Extracted records:
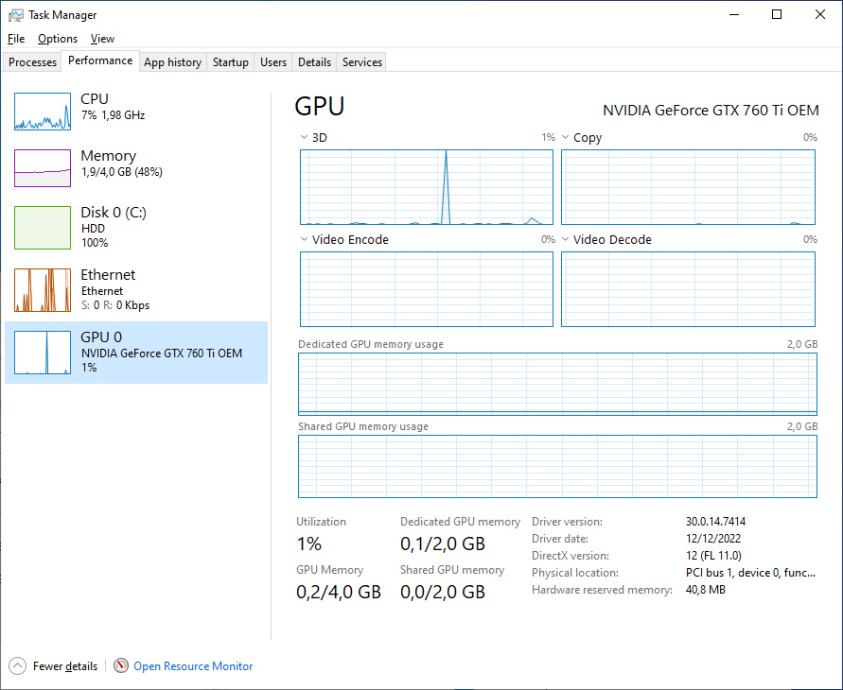The image size is (843, 690).
Task: Open the Copy engine dropdown
Action: (x=566, y=138)
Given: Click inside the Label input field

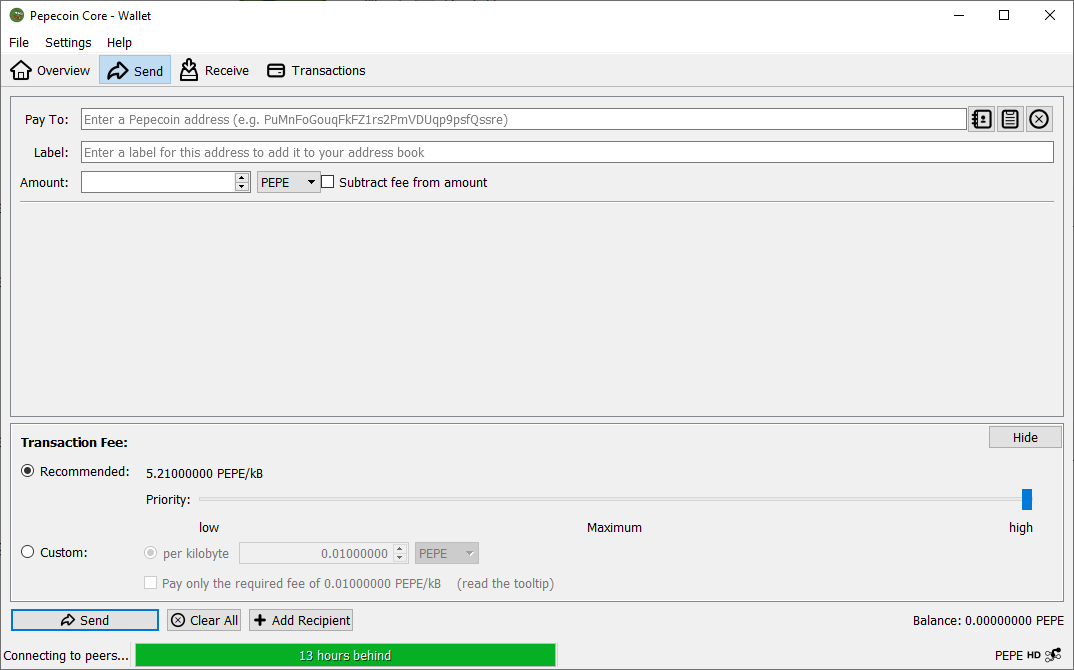Looking at the screenshot, I should tap(400, 151).
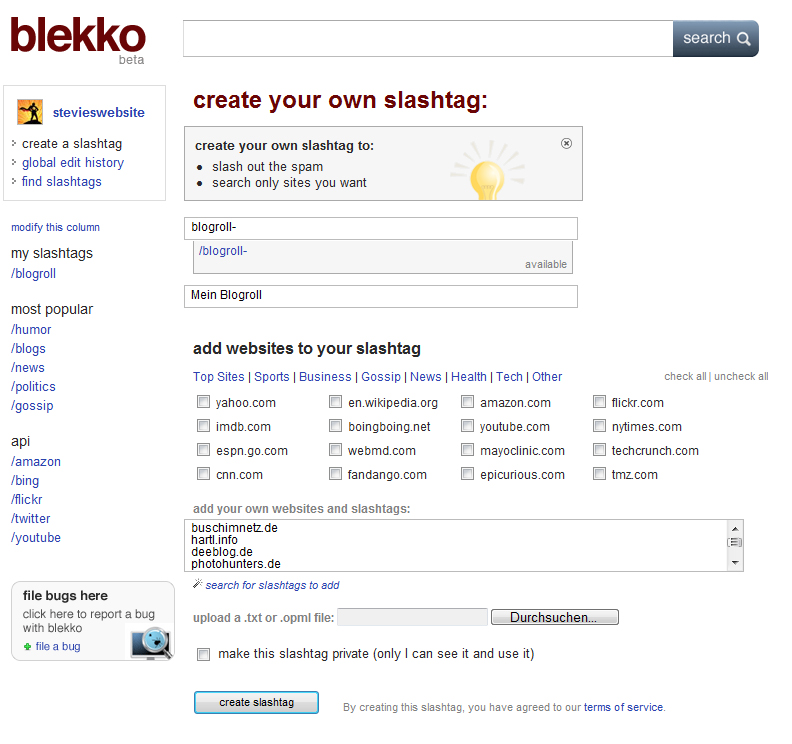Click the slashtag name input field
This screenshot has height=744, width=792.
click(381, 228)

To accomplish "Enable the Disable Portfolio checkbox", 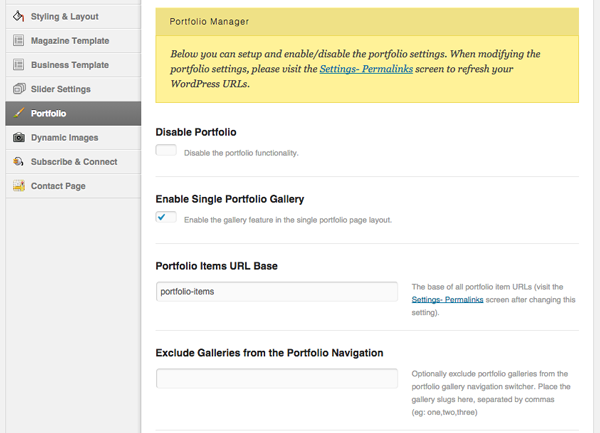I will coord(166,150).
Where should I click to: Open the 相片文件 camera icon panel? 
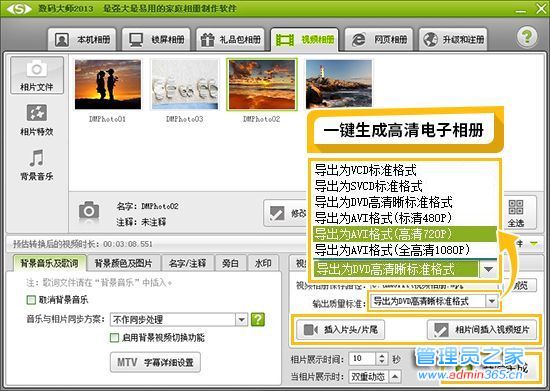[37, 75]
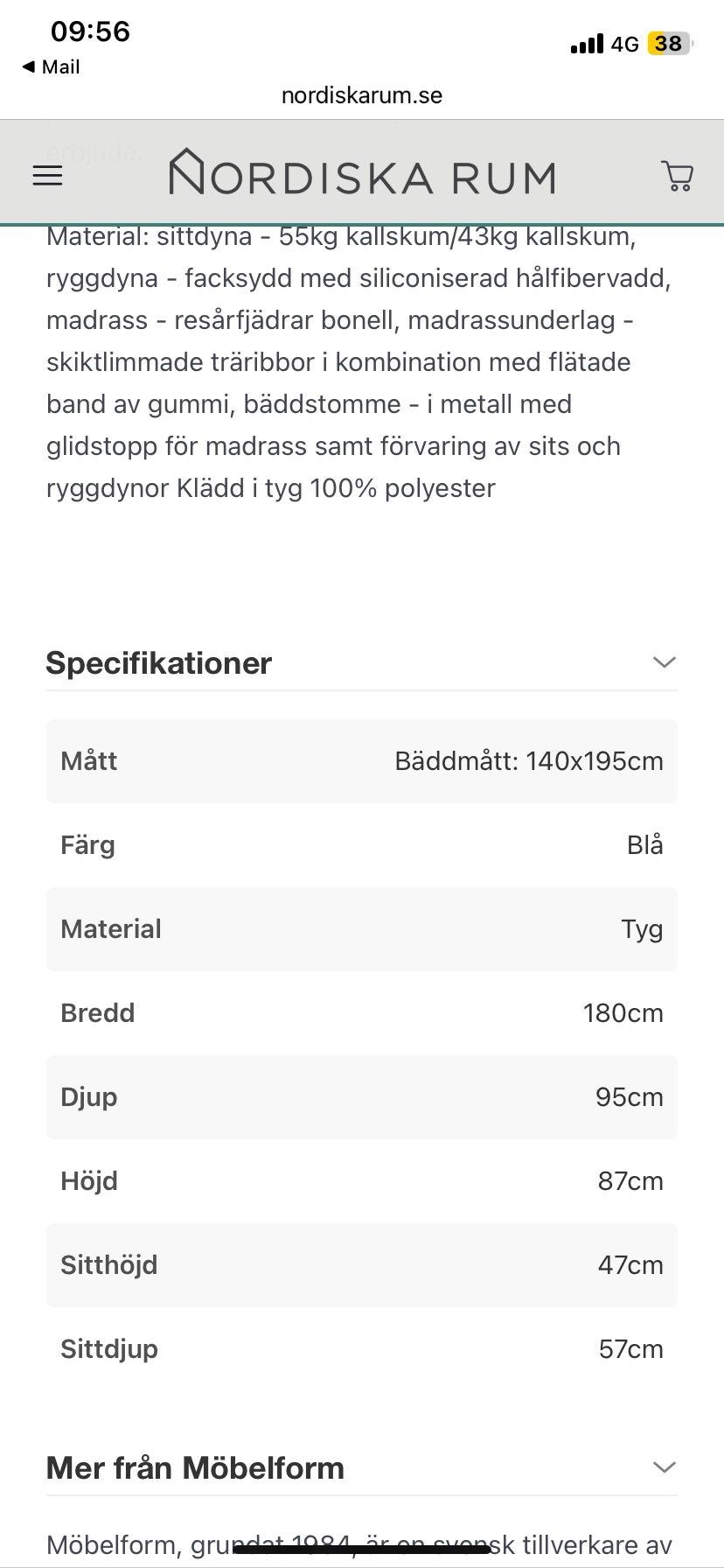Open the shopping cart
The image size is (724, 1568).
(x=678, y=176)
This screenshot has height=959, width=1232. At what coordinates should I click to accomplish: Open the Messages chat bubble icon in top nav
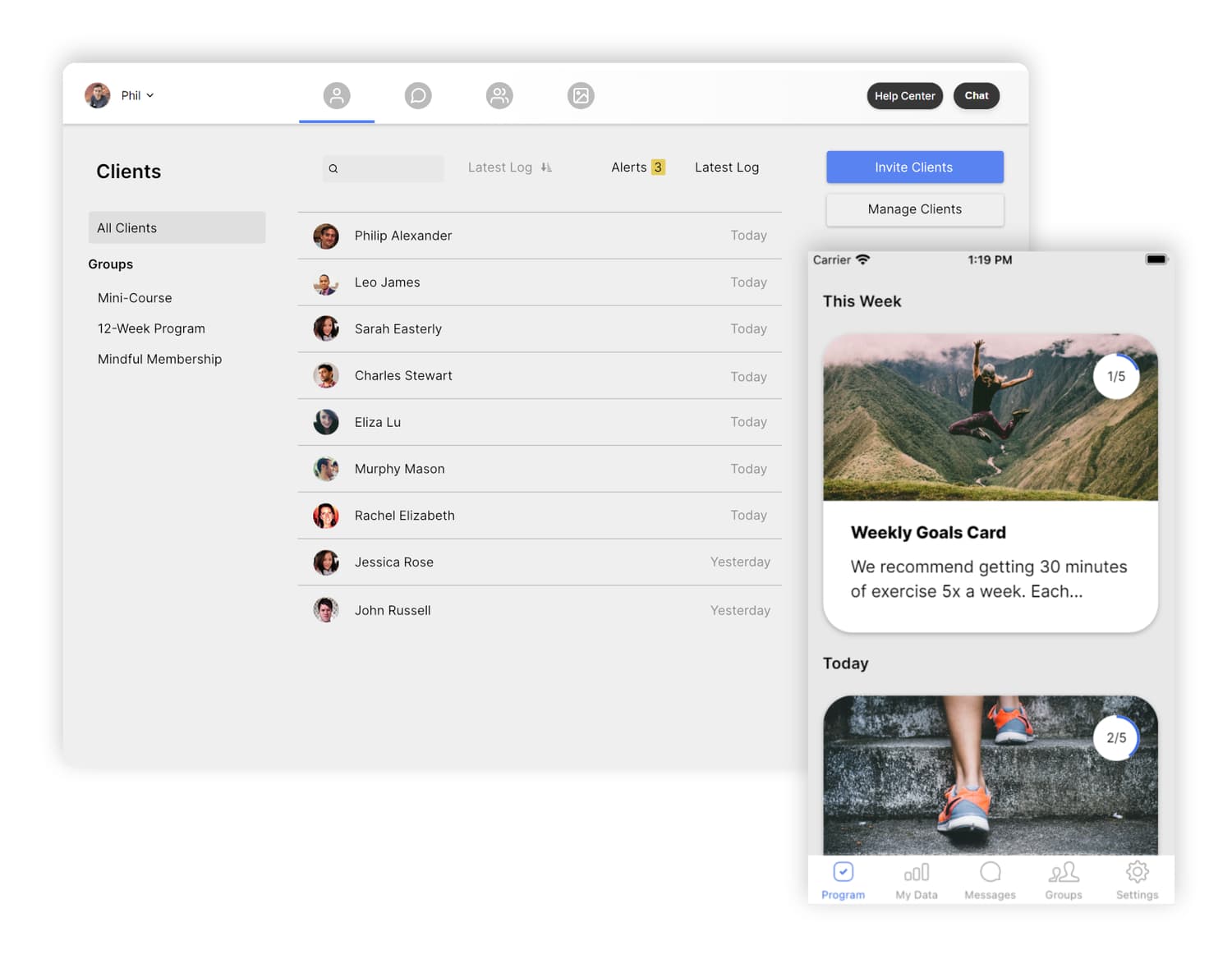pyautogui.click(x=418, y=95)
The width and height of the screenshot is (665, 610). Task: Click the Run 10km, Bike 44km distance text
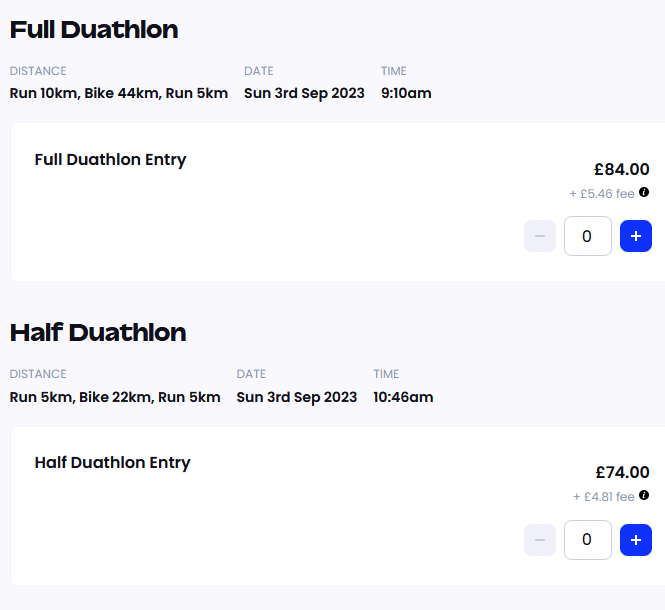tap(119, 94)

| Exercise |
Please output only the lines running from the one that holds "Where should I" through the last line of the entries, both ends included, without any images.

| Answer space |
Where should I click to: Open the 相片文件 camera icon panel? 
[37, 75]
Open the shopping cart
The image size is (724, 1568).
(x=678, y=176)
This screenshot has height=959, width=1232. At what coordinates should I click to accomplish: Open the Messages chat bubble icon in top nav
pyautogui.click(x=418, y=95)
The width and height of the screenshot is (665, 610). Task: Click the Run 10km, Bike 44km distance text
tap(119, 94)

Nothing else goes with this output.